- **What the task asks**
Switch "GUI agent" to "UI assistant" throughout the records and reproduce every other line unchanged, leaving out the pictures.

- **Data for this exercise**
★ ★ ★
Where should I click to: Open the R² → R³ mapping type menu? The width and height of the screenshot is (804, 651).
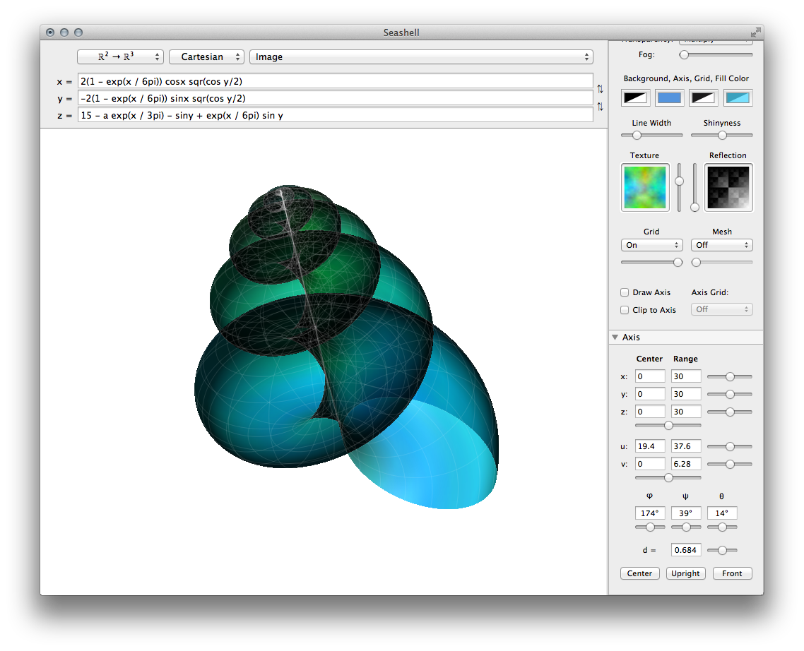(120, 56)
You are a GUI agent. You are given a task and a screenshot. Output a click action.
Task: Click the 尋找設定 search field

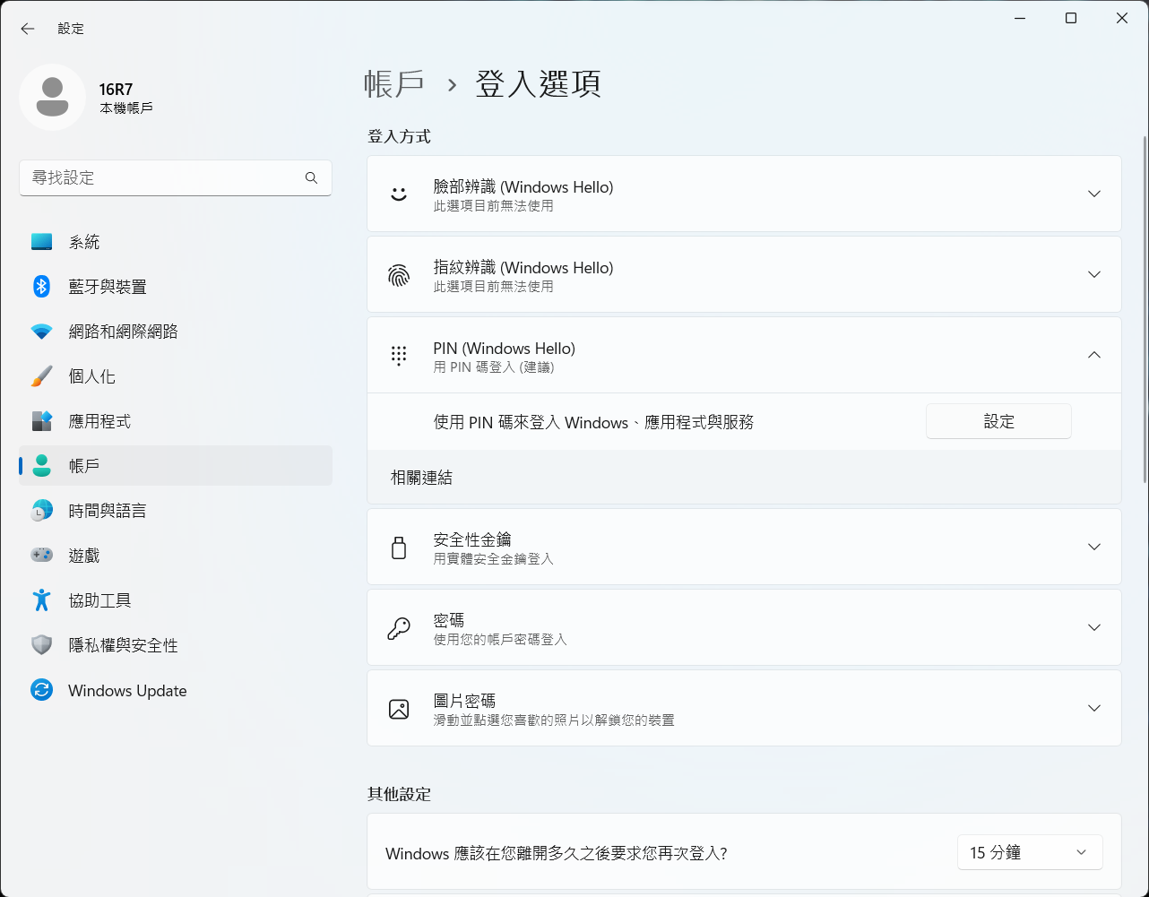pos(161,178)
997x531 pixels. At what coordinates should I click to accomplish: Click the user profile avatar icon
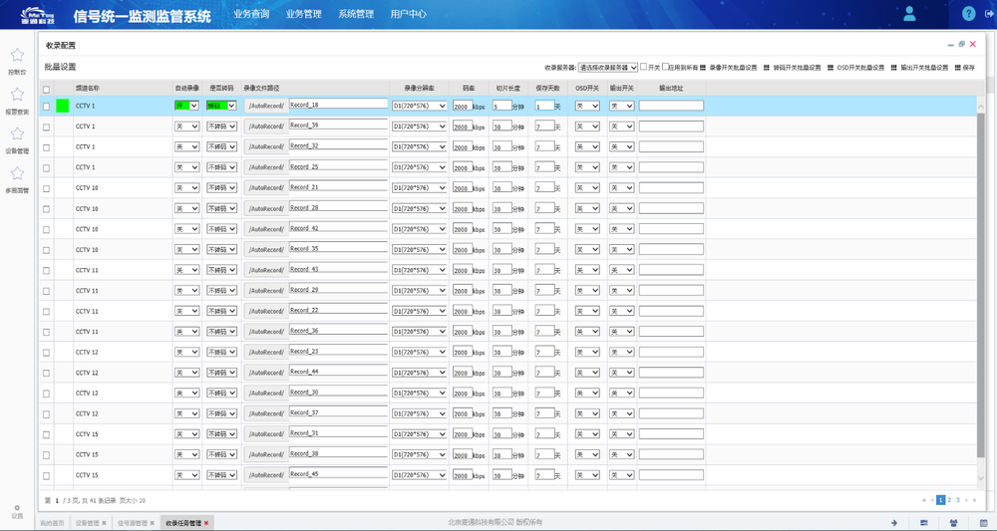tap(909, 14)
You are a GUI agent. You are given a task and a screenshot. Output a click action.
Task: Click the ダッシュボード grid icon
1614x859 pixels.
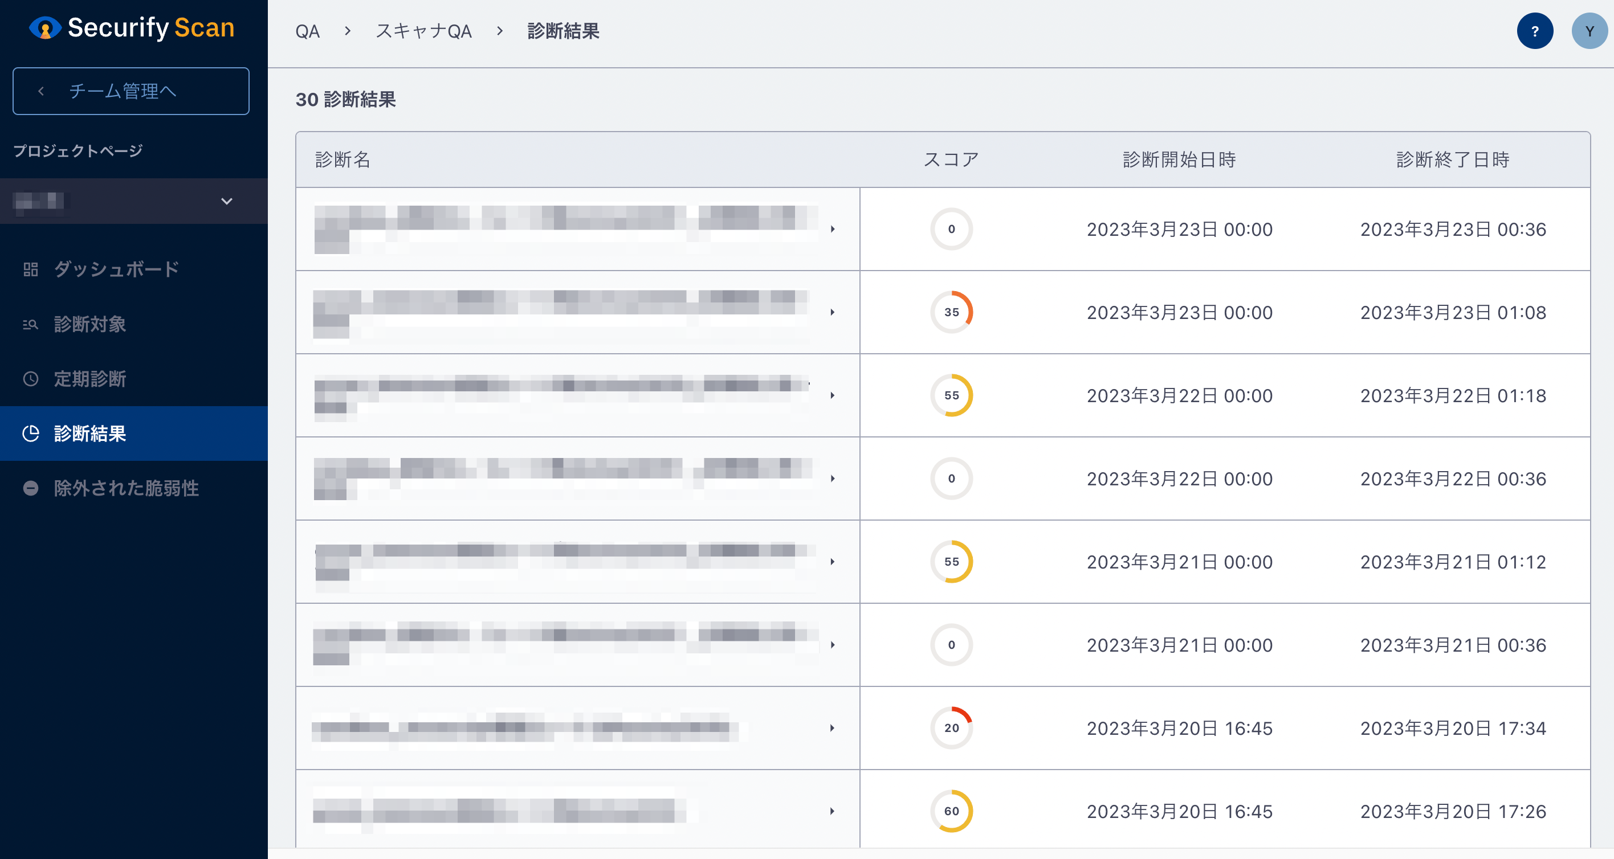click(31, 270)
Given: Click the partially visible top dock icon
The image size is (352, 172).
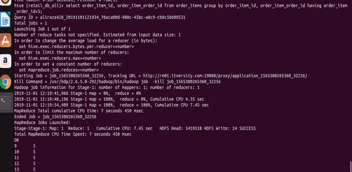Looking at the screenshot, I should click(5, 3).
★ ★ ★
- **Answer below**
Where should I click to: Open the R² → R³ mapping type menu? The width and height of the screenshot is (804, 651).
(120, 56)
You are a UI assistant. You are given a task and a screenshot. Output a click action.
Task: Click the 尋找設定 search field

pos(161,178)
997x531 pixels. At what coordinates should I click to accomplish: Click the user profile avatar icon
tap(909, 14)
You are a UI assistant. You are given a task and a screenshot. Output a click action.
Task: Click the ダッシュボード grid icon
1614x859 pixels.
click(31, 270)
Given: Click the partially visible top dock icon
The image size is (352, 172).
Looking at the screenshot, I should click(5, 3).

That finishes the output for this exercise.